2)        Guru dapat menyuruh siswa bekerja dalam kelompok untuk menemukan konsep atau merangsang keinginan mereka pada pelajaran tersebut.
3)        Ulangi secara singkat ketrampilan atau informasi yang merupakan syarat mutlak.
b.      Pengembangan
1)        Kembangkan materi pembelajaran sesuai dengan apa yang akan dipelajari siswa dalam kelompok.
2)        Pembelajaran kooperatif menekankan, bahwa belajar adalah memahami makna bukan hafalan.
3)        Mengontrol pemahaman siswa sesering mungkin dengan memberikan pertanyaan-pertanyaan.
4)        Memberi penjelasan mengapa jawaban pertanyaan tersebut benar atau salah.
5)        Beralih pada konsep yang lain jika siswa telah memahami pokok masalahnya.
c.       Latihan Terbimbing
1)        Menyuruh semua siswa mengerjakan soal atas pertanyaan yang diberikan.
2)        Memanggil siswa secara acak untuk menjawab atau menyelesaikan soal. Hal ini bertujuan supaya semua siswa selalu mempersiapkan diri sebaik mungkin.
3)        Pemberian tugas kelas tidak boleh menyita waktu yang terlalu lama. Sebaiknya siswa mengerjakan satu atau dua masalah (soal) dan langsung diberikan umpan balik.
2.        Belajar Kelompok
Selama belajar kelompok, tugas anggota kelompok adalah menguasai materi yang diberikan guru dan membantu teman satu kelompok untuk menguasai materi tersebut.
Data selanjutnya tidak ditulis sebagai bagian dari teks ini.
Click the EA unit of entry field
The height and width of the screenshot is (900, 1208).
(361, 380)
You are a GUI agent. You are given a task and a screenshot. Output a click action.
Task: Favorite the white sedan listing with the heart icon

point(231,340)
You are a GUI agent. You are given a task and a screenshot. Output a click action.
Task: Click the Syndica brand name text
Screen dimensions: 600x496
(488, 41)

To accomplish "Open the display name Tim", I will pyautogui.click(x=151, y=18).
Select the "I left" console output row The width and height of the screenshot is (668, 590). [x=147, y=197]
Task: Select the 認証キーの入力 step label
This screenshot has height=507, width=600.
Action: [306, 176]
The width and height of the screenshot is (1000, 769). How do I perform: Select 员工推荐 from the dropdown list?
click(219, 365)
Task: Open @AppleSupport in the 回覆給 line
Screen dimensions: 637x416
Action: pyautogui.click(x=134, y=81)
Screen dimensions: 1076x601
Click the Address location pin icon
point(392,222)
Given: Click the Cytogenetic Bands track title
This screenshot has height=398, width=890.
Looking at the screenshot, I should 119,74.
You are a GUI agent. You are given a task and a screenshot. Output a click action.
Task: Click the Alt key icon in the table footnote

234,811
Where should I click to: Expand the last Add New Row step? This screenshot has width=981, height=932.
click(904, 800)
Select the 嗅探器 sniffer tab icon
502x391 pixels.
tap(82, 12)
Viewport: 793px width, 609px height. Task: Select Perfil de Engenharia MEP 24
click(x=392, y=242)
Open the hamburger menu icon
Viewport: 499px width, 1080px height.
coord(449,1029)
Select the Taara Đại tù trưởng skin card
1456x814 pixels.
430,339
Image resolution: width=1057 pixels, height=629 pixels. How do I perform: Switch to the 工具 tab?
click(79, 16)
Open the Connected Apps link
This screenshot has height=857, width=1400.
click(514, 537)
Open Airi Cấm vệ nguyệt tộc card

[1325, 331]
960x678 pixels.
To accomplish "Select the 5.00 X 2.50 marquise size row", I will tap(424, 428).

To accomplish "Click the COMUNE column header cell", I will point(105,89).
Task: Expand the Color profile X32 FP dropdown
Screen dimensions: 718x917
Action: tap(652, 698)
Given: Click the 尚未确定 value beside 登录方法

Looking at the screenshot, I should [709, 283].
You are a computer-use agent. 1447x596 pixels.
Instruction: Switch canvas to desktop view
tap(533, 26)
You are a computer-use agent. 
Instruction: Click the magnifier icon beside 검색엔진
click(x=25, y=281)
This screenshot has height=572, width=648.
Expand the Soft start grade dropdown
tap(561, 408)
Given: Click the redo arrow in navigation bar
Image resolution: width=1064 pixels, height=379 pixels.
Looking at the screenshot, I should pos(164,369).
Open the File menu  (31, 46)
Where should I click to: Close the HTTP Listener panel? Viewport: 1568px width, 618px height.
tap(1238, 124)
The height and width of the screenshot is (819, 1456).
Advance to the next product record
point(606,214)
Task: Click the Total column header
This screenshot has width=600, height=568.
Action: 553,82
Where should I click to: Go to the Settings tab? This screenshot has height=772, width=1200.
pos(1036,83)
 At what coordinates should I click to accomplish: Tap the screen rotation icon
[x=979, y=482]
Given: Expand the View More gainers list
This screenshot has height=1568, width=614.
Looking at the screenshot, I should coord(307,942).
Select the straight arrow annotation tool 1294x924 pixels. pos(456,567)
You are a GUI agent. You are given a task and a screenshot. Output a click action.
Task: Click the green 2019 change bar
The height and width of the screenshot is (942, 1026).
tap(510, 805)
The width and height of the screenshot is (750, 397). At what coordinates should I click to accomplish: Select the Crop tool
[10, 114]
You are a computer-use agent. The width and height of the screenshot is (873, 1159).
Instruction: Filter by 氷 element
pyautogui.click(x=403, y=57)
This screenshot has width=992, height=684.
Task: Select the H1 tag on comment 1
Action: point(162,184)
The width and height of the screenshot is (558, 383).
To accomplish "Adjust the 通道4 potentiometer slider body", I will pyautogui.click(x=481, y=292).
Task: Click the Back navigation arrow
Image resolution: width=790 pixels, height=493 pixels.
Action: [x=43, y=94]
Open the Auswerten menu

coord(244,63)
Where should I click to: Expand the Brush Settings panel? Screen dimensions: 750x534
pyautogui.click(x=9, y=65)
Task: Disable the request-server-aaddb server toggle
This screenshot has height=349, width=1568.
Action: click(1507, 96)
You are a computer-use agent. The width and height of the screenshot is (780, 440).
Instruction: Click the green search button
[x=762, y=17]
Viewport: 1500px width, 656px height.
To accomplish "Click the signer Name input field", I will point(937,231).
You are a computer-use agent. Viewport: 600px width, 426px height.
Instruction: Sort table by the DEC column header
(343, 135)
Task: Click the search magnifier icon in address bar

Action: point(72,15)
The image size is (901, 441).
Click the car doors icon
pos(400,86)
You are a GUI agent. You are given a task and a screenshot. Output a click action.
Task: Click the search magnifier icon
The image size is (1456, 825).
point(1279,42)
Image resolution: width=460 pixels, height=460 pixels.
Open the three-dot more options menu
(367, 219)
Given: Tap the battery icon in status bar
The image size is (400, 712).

Siswa diberi lembar kegiatan yang dapat digunakan untuk melatih ketrampilan yang sedang diajarkan untuk mengevaluasi diri mereka dan teman satu kelompok.
Pada saat pertama kali guru menggunakan pembelajaran kooperatif, guru juga perlu memberikan bantuan dengan cara menjelaskan perintah, mereview konsep atau menjawab pertanyaan.
Selanjutnya langkah-langkah yang dilakukan guru sebagai berikut :
a.       Meminta anggota kelompok memindahkan meja / bangku mereka bersama-sama dan pindah kemeja kelompok.
b.      Memberi waktu lebih kurang 10 menit untuk memilih nama kelompok.
c.       Membagikan lembar kegiatan siswa.
d.      Menyerahkan pada siswa untuk bekerja sama dalam pasangan, bertiga atau satu kelompok utuh, tergantung pada tujuan yang sedang dipelajari. Jika mereka mengerjakan soal, masing-masing siswa harus mengerjakan soal sendiri dan kemudian dicocokkan dengan temannya. Jika salah satu tidak dapat mengerjakan suatu pertanyaan, teman satu kelompok bertanggung jawab menjelaskannya. Jika siswa mengerjakan dengan jawaban pendek, maka mereka lebih sering bertanya dan kemudian antara teman saling bergantian memegang lembar kegiatan dan berusaha menjawab pertanyaan itu.
e.       Menekankan pada siswa bahwa mereka belum selesai belajar sampai mereka yakin teman-teman satu kelompok dapat mencapai nilai sampai 100 pada kuis. Pastikan siswa mengerti bahwa lembar kegiatan tersebut untuk belajar tidak hanya untuk diisi dan diserahkan. Jadi penting bagi siswa mempunyai lembar kegiatan untuk mengecek diri mereka dan teman-teman sekelompok mereka pada saat mereka belajar. Ingatkan siswa jika mereka mempunyai pertanyaan, mereka seharusnya menanyakan teman sekelompoknya sebelum bertanya guru.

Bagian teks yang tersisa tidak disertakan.